The Collector of Worlds (2006) by Ilija Trojanow (Bulgarian-born, born 1965, nomadic writer) is an award-winning historical novel inspired by the life of Sir Richard Francis Burton (1821–1890), the legendary British explorer, polyglot, spy, translator of One Thousand and One Nights and erotic works.
The novel is not a classic biography, but a polyphonic account in three main parts: each focusing on one of Burton's key journeys, told from the perspective of his "native" companions and guides.

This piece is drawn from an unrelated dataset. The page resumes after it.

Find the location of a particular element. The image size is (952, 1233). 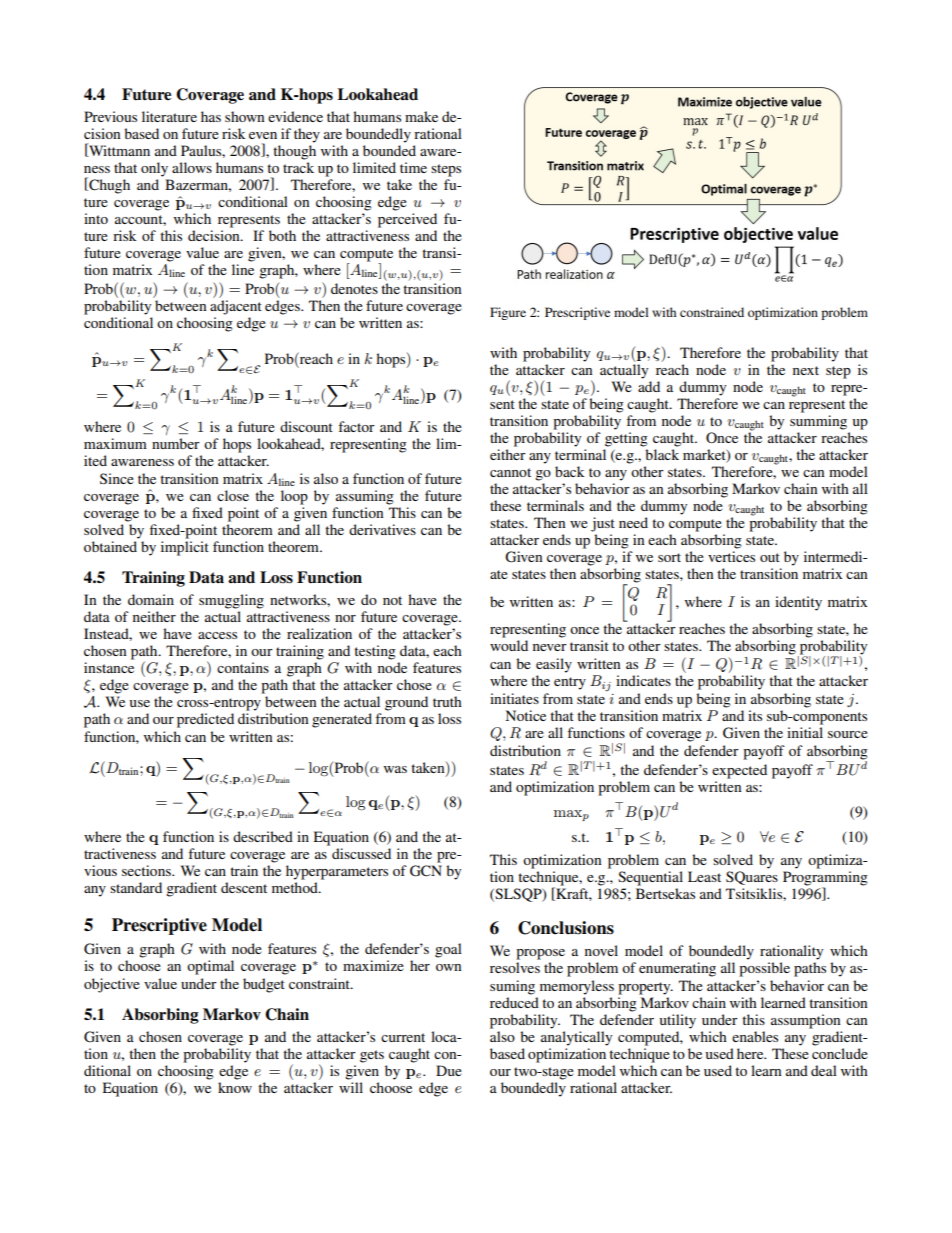

domain is located at coordinates (151, 599).
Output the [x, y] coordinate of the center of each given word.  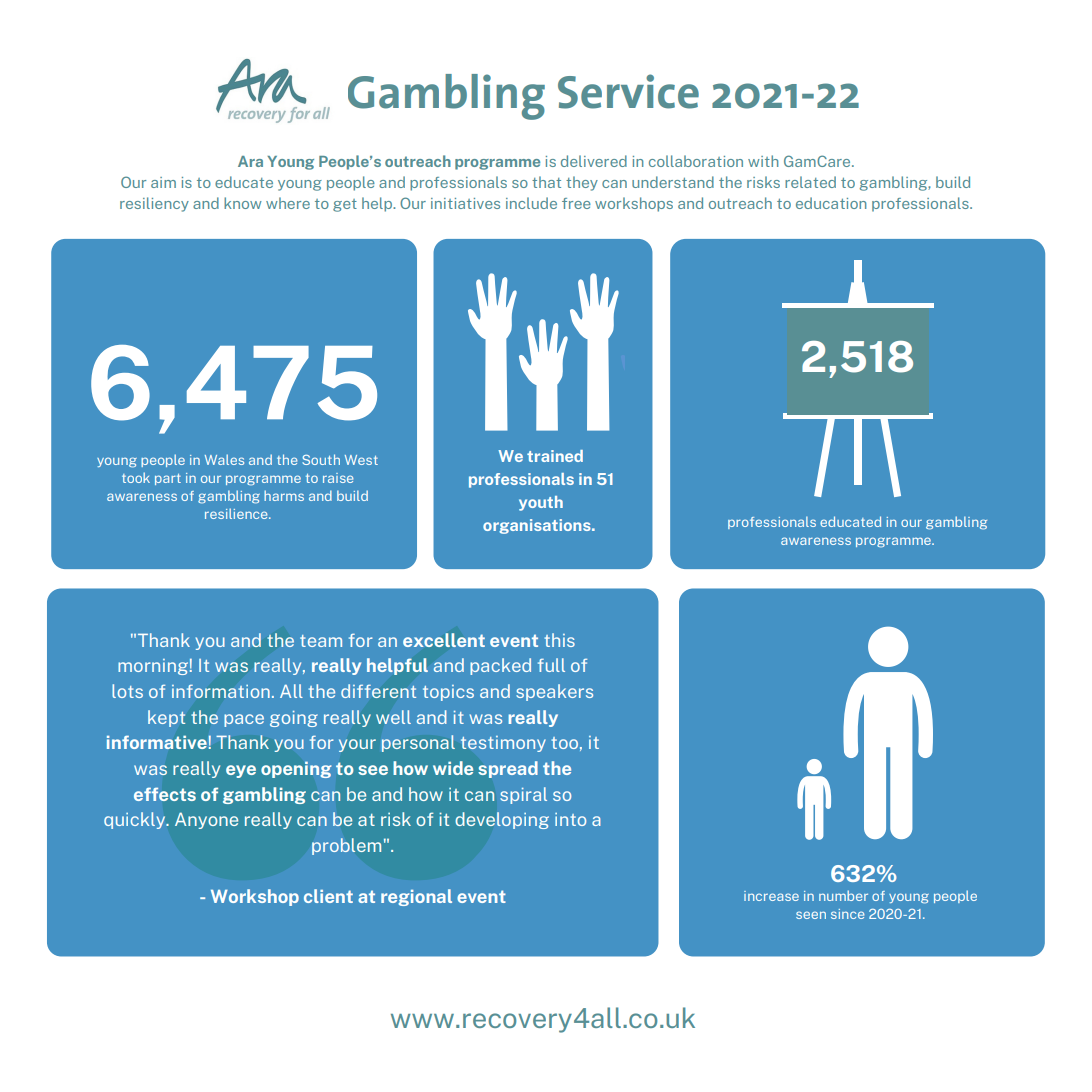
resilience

- Part One: India in the 1840s – Burton in a British army uniform, but disguised as a Muslim, learns languages, customs, absorbs culture; the narrator is an Indian servant or friend who sees his ambivalence.
- Part Two: The Hajj to Mecca in 1853 – Burton disguises himself as an Afghan pilgrim, risking his life to enter the forbidden city; the narrator is an Arab guide who witnesses his courage and obsession.
- Part Three: Africa in the 1850s – an expedition with John Hanning Speke in search of the sources of the Nile; conflicts, disease, rivalry; the narrator is an African porter or companion who sees Burton as a stranger who "collects worlds" but never fully understands them.
Trojanow uses oriental storytelling traditions – stories within stories, fantasies, polyphony – to show the clash of East and West, colonial perspective and cultural appropriation. Burton is portrayed as an eccentric: a brilliant polyglot and adventurer who crosses borders, but also a colonizer who "collects" cultures like trophies. The novel is rich in detail, linguistically opulent, with deep insights into identity, disguise, and imperialism.